What is data transformation on Databricks?
Data transformation is the process of converting, cleansing, and structuring data into a usable format. Data transformation typically follows the Databricks medallion architecture of incrementally refining data from raw into a format consumable by the business.
The following diagram shows a data pipeline containing a series of data transformations that turn the raw_customers
dataset into the clean_customers
dataset by dropping customer data with no customer name in this example. The raw_transactions
data is turned into clean_transactions
by dropping transactions with a zero dollar value. A resulting dataset called sales_report
is the joining the clean_customers
and clean_transactions
. Analysts can use sales_report
for analytics and business intelligence.
Types of data transformations
Databricks considers two types of data transformations: declarative and procedural. The data pipeline in the preceding example can be expressed using either paradigm.
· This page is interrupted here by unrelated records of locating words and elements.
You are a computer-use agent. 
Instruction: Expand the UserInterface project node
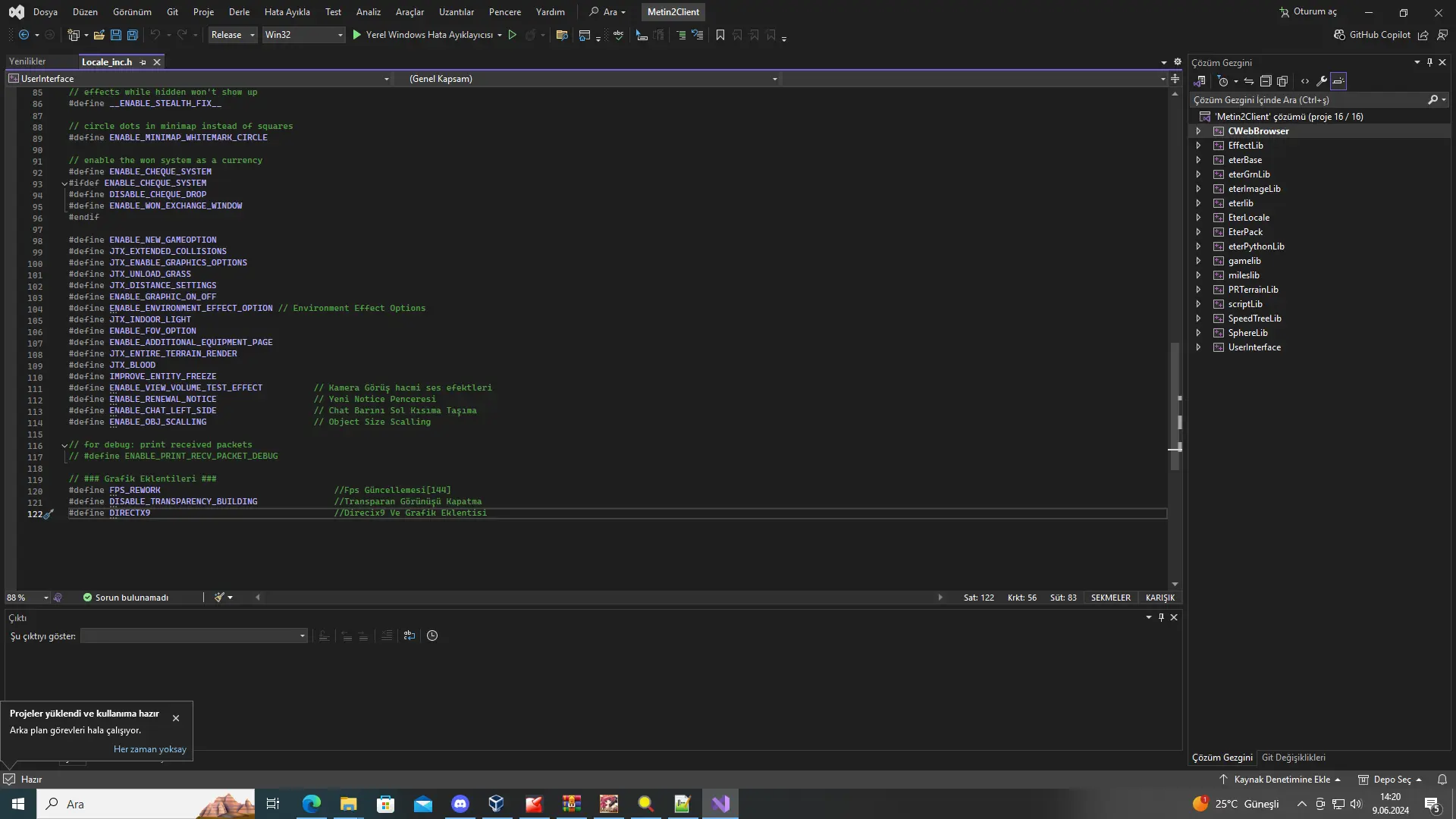click(x=1198, y=347)
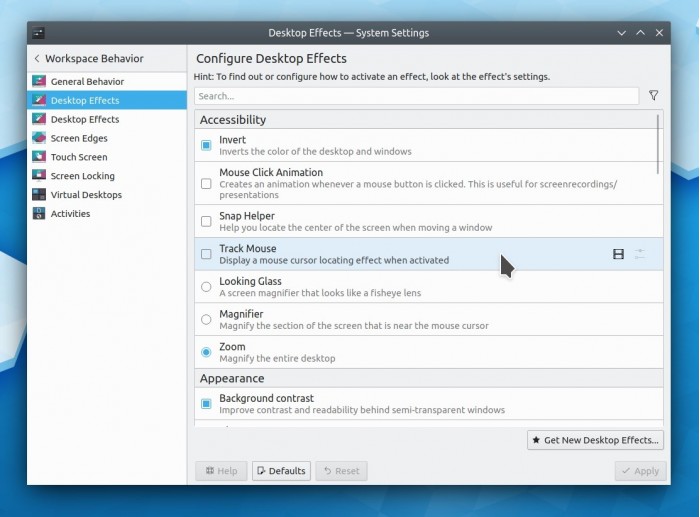The width and height of the screenshot is (700, 517).
Task: Click the Search effects input field
Action: [x=416, y=96]
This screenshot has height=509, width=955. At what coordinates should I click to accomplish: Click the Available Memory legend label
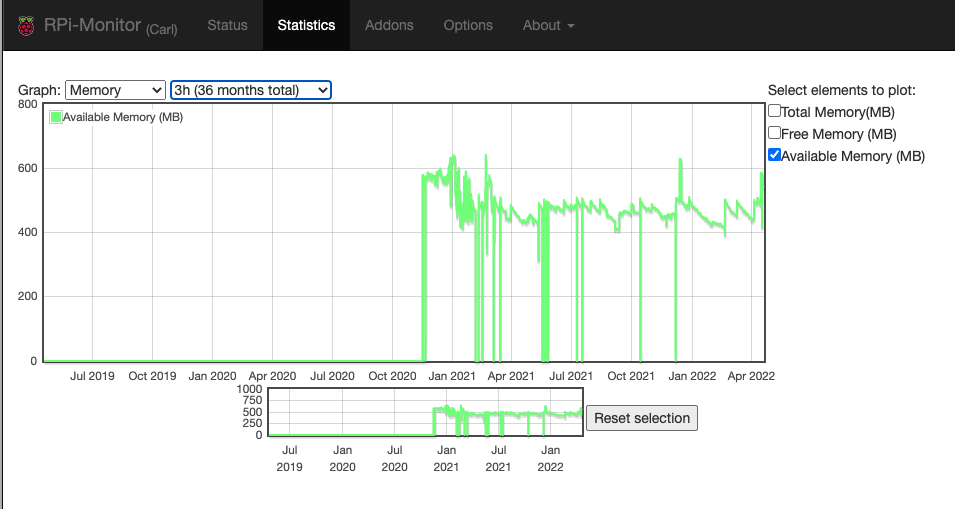pos(122,117)
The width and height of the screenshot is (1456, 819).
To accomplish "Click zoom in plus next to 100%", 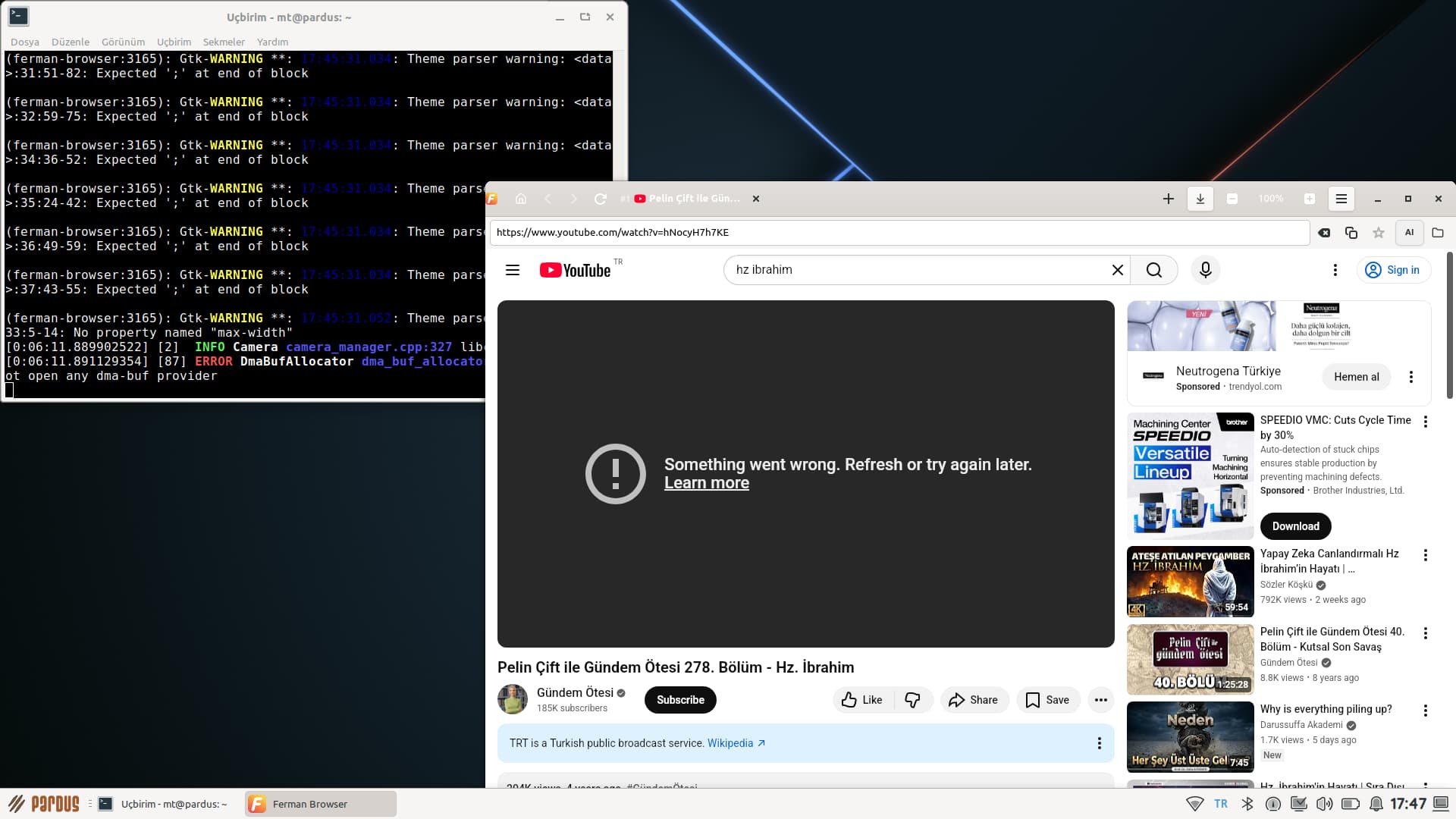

Declarative transformations focus on the desired outcome rather than how to achieve it. You specify the logic of the transformation using higher-level abstractions, and Delta Live Tables determines the most efficient way to execute it.
Procedural data transformations focus on performing computations through explicit instructions. Those computations define the exact sequence of operations to manipulate the data. The procedural approach provides more control over execution but at the cost of greater complexity and higher maintenance.
Choosing between declarative and procedural data transformation
Declarative data transformation using Delta Live Tables is best when:
You require rapid development and deployment.
Your data pipelines have standard patterns that do not require low-level control over execution.
You need built-in data quality checks.
Maintenance and readability are top priorities.
Procedural data transformation using Apache Spark code is best when:
You are migrating an existing Apache Spark codebase to Databricks.
You need fine-grained control over execution.
You need access to low-level APIs such as
MERGE
orforeachBatch
.You need to write data to Kafka or external Delta tables.